Das bringt mich dann wieder etwas zur Vernunft und ich schelte mich innerlich, mir so viel Angst eingeredet zu haben. Reiß dich zusammen, sage ich mir und mache mich forschen Schrittes daran, die letzten 100 Meter des Ganges hinter mich zu bringen. Plötzlich stolpere ich über etwas und falle längs auf den Boden, ich spüre ganz viele Hände, die nach mir greifen und an mir zerren, mich kneifen, zwicken und kratzen. Wie Nadelstiche fühlt es sich an, nein es sind Nadelstiche, überall, an meinen Armen, Händen, Schenkel, Rücken. Ich krabble auf allen vieren weiter, aber die Hände halten mich fest. Ich komme nicht voran. Die Stiche hören nicht auf, ich schlage um mich und schreie:
„Hör auf Sabine! Das geht zu weit!“ Aber sie hören nicht auf, untermalt von den Klopfgeräuschen und dem Winseln, Heulen und Jammern.
Irgendwann lassen sie von mir ab. Ich krabble so schnell ich kann Richtung Ende des Ganges, stoße mich dabei mehrmals mangels Sicht und Orientierung an den Wänden an, bis ich endlich die Türe erreiche. Ich öffne sie, sehe den Lichtschalter, mache das Licht an und drehe mich um. Der Gang ist fatzenleer, kein Mensch zu sehen und kein Laut ist mehr zu hören.
Ich schaue meine Arme an, die Stiche haben größere und kleinere Blutflecken hinterlassen. Meiner Jeans hat es nicht viel ausgemacht, zumal sie ohnedies schon zerrissen ist, aber meine Fransenjacke hat mindestens 20 Fransen verloren. Ich blute aus der Nase, habe mir sie vermutlich an der Wand angestoßen, mein Turnbeutel fehlt und mein T-Shirt ist am Halsausschnitt aufgerissen. Aber ich habe es geschafft, ich bin durch. Jetzt muss ich nur noch meinen Turnbeutel holen, also noch mal rein in den Gang, Licht an, bis zur Mitte rennen, meine Siebensachen, die dort verstreut herumliegen, einsammeln und schleunig wieder zurück zur Türe. Es kommt mir vor, als hätte ich ein paar Schatten am anderen Ende des Ganges weghuschen gesehen.
Jetzt habe ich also diese Feuertaufe hinter mir. Und? Frage ich mich, was hat es mir gebracht?
Am nächsten Tag spreche ich mit Susi darüber. Sie hat mir gezeigt, wie man unbemerkt in der großen Pause zur Raucherecke kommt, da vertraue ich mich ihr an.
„Ich verstehe nicht, warum sie das tun? Und warum nur bei mir? Man hat mir gesagt, das muss jede Neue machen, und jetzt lachen sie mich aus, weil ich es mitgemacht habe. Außer mir muss Keine da rein, Keine! Verstehst Du? Das haben sie mir danach gesagt.

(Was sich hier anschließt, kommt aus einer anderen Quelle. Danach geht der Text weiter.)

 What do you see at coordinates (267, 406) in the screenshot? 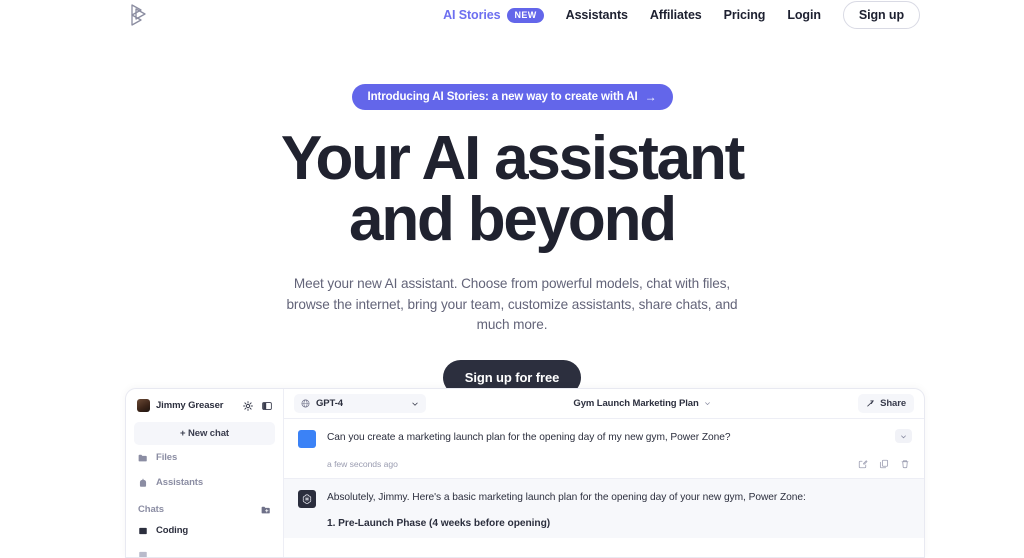
I see `panel-toggle-icon` at bounding box center [267, 406].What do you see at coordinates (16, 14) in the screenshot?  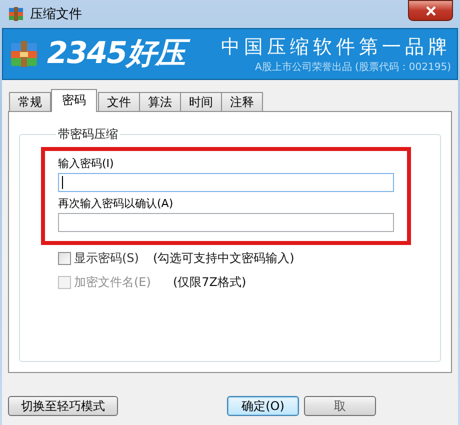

Das musste nur ich machen!“ Ich rege mich wahnsinnig auf, aber Susi bleibt total gelassen. Sie zieht an ihrer Zigarette, grinst und sagt
„Das machen sie nur mit denen, die sie loswerden wollen, ich musste da auch durch“.
„Echt? Wollten sie dich auch loswerden?“
„Ja, aber sie haben es nicht geschafft“ freut sich Susi, „weil sie mir scheißegal sind.“
Sie hat recht, denke ich, und mich kriegen sie auch nicht los. Meine Kampfansage an die Klosterschülerinnen war gesetzt.